There's is just too much variety to pick a favourite - the Germans, the Polish, Spanish and the French have amaxing examples of smoked, cured and even just normal varieties. I love chorizo in stews, a Cassoulet can never be acceptable without good Toulouse sausages and the Italians produce sausages with a course texture that electrify pasta in a way no others can.
MY favourite happens to the ones my local butcher makes. Big juicy cumberland ones, the epitome of British sausageness. They are amazing when:
You roast them at around 170 degress for 25 minutes and put them in between two slices soft, lovingly buttered bread, with piles of onions fried slowly so they caramelise, making them outrageously sweet, with lashings of Dijon mustard cutting through that sweetness and complementing the juicy meat.
Or when you roughly peel and chop enough carrots, potatoes and sweet potato to feed you and yours well, along with a head of garlic, putting them in a casserole dish, pouring in enough hot chicken stock to nearly cover the veg, with the lid on for 40 minutes at 180 degrees, then taking the lid off, covering the veg with sausages and putting back in the oven for another half hour (or until the sausages are sizzling and nicely brown) serving with good crusty bread
Or when they're roasted on a bed of red onions, which, once the sausages are cooked, gets mixed with a bit of flour and some great quality chicken stock to make an incredible gravy (and is perfect with a dash of balsamic vinegar) - and a pile of creamy mashed potato, made with lots of butter and hot milk, or even mixed with cooked cabbage to make colcanon.
Or cooked on a barbeque, with the grill high so they cook through, served in floury buns with the humbly fantastic Heinz ketchup.
And then there's chorizo, the king of cured sausage.

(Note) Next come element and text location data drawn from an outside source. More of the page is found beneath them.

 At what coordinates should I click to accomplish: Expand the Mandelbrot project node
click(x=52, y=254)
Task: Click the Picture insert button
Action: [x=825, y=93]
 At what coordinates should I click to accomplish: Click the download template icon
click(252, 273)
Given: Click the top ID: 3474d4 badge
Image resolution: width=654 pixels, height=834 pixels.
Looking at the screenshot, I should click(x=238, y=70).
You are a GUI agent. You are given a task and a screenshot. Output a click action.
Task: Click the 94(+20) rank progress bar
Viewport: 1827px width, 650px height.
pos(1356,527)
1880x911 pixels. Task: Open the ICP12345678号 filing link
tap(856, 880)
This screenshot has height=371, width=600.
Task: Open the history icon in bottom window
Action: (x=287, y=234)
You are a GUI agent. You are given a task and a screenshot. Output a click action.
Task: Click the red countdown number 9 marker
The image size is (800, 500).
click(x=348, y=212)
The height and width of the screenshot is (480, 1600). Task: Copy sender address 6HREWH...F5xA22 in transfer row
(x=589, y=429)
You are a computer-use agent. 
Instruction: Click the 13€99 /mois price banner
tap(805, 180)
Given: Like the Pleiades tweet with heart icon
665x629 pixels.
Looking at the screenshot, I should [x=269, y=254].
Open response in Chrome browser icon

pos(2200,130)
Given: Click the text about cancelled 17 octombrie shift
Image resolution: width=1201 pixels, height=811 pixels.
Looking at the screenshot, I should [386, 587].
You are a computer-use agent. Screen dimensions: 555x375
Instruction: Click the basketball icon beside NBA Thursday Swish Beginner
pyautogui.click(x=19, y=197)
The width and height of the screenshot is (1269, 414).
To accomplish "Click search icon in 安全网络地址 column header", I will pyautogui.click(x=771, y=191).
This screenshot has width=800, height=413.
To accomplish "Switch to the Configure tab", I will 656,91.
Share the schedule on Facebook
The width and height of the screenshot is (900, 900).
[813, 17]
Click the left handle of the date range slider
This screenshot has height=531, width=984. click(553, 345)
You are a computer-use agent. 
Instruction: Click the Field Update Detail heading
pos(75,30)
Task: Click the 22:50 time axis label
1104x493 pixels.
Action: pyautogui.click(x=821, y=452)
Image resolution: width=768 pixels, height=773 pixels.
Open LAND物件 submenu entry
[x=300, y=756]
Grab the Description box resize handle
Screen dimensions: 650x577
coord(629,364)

Incredible just eaten as it is of course, turns a chicken sandwich into a feast, especially with good mayonnaise (and make it yourself, it's so easy and a different planet to what you can buy in a jar -
I use Nigel Slater's. It rarely fails me.
large free-range egg yolks - 2
olive oil - at least 300ml
half a lemon
But gently fry it and it will transform and tin of tomato soup, a bowl of pasta with a tomato based sauce, a risotto of you fry it with the onions at the beginning.
Ladies and gentlemen, the sausage. My God I love it it.